In 2006, Chris Daughtry was a humble auto mechanic, just a regular guy who since age 20 had been slaving away to support his wife Deanna, a woman six years his senior, and her children from a previous marriage. Then Chris auditioned for "American Idol"...and everything changed.
Deanna and Chris Daughtry in 2011 [photo: Frazer Harrison/Getty Images]
Well, maybe not everything. Seven years, two more children, millions in record sales, and four Daughtry albums later, Chris and Deanna are still going strong (they celebrated their 13th wedding anniversary this month). And much of his band Daughtry's new album, Baptized, is a sentimental celebration of Chris's family and the simpler things in life, as evidenced by his track-by-track interview for Yahoo Music.
"I think there's a lot of nostalgia on this record, absolutely," Chris, who turns 34 this December, tells Yahoo. "I don't think I knew it at the time; I think it just kind of kept showing up in different songs…I certainly miss some of that some of the simplistic lifestyle that me and my family had, way before any of this. I'm not that guy to go, 'I wish people didn't know who I was!' — nothing like that. But [sometimes I miss life] before all the worries, even when we were younger, when we didn't have all the serious stuff to worry about."
One of Chris's favorite Baptized cuts is "18 Years," a song about his teenhood best friend and their days working at a sawmill and tossing TV sets off railroad overpasses for fun. ("No one was hurt!" Chris assures.) But many more Baptized cuts are open odes to Deanna Daughtry, like "Wild Heart," which he says is "100 percent about my wife. The first time I played it for her, she cried, and I'll never forget that. I got the reaction I wanted!"
"High Above the Ground" was also inspired by Chris's marriage, specifically by a "vacation with my wife in Italy. It was like the first time we had a vacation in like six or seven years, and we had no kids around, and it was probably the most stress-free two weeks I've had in seven years. So it's basically about not wanting to come down from that."
Other tracks, like "I'll Fight" and the album's lead single "Waiting For Superman," were inspired by Chris's children. "I think every dad probably feels this way about their kids: No matter how old they get or how young they are, you're always going to be there to fight for them, and you're always going to be there to pick them up when they fall down...'Waiting For Superman' is not necessarily about a superhero, but it's definitely using that archetype as a metaphor for waiting for that person to be what you need them to be — you know, to step up and be that strength. My wife and my daughter were certainly my muses for the lyrical content of that song."
photo: Krisren Shaffer
Speaking of muses, another nostalgic tune on Baptized, "Long Live Rock and Roll," is sort of a modern-day, tongue-in-cheek update on Bryan Adams's "Summer of '69" that amusingly begins with Chris declaring, "I was born the day that disco died" and then launches into healthy music-geek debates about the Beatles vs. the Stones, Elton John vs. Billy Joel, and Van Halen vs. and "Van Hagar."
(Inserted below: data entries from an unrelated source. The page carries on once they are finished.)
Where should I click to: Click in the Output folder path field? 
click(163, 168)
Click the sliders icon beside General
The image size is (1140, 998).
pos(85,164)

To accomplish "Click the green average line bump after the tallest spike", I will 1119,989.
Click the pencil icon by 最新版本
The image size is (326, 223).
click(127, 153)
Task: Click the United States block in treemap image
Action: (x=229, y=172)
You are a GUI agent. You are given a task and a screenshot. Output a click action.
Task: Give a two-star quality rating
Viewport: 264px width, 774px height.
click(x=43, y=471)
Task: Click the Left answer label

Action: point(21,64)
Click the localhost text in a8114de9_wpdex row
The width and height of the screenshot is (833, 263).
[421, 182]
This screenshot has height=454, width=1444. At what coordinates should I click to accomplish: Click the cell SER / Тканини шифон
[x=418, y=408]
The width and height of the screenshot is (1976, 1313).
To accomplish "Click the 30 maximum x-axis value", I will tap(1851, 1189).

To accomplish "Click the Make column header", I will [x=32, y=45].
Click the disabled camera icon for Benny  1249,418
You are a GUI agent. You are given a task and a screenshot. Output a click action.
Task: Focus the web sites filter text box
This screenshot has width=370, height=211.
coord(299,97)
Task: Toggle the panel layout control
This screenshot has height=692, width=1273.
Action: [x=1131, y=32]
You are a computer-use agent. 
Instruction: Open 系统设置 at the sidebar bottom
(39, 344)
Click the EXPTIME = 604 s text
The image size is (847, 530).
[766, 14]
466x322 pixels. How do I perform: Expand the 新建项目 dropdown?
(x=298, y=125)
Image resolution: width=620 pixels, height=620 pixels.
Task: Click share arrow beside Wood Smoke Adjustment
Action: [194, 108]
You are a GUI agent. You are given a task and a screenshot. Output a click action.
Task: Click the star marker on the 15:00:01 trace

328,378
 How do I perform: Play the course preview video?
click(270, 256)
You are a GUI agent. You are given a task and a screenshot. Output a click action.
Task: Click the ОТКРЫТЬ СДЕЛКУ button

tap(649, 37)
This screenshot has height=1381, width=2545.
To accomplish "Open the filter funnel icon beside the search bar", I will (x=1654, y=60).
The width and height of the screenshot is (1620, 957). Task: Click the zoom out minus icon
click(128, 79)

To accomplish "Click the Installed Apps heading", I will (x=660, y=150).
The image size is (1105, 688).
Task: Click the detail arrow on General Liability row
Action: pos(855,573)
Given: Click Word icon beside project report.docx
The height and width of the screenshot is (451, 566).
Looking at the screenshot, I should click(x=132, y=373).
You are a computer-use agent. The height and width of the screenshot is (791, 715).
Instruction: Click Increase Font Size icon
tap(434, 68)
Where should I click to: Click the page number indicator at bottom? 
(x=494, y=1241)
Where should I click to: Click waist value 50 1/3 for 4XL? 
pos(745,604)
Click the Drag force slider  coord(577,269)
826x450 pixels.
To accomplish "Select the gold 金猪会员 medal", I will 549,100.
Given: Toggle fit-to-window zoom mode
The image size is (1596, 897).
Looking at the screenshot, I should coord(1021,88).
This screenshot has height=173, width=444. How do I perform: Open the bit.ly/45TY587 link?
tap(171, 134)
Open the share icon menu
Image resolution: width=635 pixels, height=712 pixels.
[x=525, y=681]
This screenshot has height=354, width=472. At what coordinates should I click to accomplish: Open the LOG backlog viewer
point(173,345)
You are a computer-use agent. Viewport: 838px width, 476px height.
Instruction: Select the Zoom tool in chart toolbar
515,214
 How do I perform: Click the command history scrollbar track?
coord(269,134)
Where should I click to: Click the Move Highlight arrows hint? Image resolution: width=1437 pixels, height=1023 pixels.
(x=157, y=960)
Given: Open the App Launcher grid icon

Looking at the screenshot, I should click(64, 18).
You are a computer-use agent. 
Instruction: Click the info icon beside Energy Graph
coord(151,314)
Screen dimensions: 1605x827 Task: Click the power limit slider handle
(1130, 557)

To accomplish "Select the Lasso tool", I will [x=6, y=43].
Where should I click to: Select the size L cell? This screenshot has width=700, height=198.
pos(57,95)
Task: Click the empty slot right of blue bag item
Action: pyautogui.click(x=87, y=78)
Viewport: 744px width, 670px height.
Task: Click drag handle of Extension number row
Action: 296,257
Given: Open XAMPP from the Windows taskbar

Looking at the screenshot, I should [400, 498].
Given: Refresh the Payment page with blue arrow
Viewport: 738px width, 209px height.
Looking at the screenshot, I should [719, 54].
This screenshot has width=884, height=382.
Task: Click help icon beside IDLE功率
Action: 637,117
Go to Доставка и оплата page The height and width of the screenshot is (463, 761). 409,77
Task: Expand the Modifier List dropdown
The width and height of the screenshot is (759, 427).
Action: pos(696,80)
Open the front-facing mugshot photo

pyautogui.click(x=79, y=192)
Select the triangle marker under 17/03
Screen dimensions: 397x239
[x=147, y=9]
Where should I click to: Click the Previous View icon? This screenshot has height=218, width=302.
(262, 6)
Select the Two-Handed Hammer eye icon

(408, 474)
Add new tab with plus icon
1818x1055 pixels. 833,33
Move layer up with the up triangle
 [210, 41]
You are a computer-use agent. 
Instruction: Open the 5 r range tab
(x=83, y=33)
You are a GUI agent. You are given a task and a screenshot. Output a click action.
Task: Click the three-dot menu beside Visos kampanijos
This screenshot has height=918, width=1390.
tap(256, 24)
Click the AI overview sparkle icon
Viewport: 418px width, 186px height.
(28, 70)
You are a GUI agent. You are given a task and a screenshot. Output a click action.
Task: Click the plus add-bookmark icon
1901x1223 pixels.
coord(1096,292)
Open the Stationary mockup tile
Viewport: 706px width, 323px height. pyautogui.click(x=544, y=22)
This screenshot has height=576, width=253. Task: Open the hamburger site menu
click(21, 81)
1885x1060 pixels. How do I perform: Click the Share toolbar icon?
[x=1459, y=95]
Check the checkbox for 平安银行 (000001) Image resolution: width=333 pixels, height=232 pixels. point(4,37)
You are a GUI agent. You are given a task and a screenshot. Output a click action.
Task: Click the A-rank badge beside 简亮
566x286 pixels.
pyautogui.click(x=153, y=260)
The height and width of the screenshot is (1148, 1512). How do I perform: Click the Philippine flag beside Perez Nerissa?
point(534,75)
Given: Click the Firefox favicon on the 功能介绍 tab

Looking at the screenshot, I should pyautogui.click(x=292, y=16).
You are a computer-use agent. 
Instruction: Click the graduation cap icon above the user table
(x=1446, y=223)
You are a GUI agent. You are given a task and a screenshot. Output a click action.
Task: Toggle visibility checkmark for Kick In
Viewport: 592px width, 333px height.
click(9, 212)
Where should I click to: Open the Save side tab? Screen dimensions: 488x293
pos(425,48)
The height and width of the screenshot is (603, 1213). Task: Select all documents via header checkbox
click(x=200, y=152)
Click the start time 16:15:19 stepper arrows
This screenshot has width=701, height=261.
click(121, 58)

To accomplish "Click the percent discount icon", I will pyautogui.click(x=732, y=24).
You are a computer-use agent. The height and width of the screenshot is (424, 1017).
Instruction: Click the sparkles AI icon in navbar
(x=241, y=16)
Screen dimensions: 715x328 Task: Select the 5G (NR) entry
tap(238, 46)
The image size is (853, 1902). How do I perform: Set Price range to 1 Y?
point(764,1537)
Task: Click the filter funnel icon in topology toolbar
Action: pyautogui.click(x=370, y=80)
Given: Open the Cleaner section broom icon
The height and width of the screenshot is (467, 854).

"It is my life: I was born in 1979, when they burned all the disco records, and we just thought that was a really cool way to open the song. The fact that we got to reference disco dying and introducing rock 'n' roll was kind of a cool thing. Being able to tell my story as a teenager and include all these historical references was a lot of fun." Chris says the Hagar reference is his "absolute favorite line" on Baptized, but when asked for his thoughts on Van Halen's Gary Cherone years, he merely answers, "Um, I don't think we need to talk about that. I loved [Extreme's] 'More Than Words,' and we'll leave it at that!"
On the subject of rock 'n' roll — and nostalgia — it should be noted that Baptized enters a music marketplace largely devoid of successful hard rock acts; much has changed since Chris wowed on "Idol" with his covers of Fuel, Creed, and Shinedown songs and Daughtry became the fastest-selling debut rock album in Soundscan history. Will rock 'n' roll really live on, as Daughtry's sentimental song claims? "I think yes, absolutely," asserts Chris. "It's never gonna die. Everything is cyclical, everything is going to have its moments. I don't see how it could die — there’s too much rock in every one of us for it to ever be obsolete."
Apparently some things really do never change.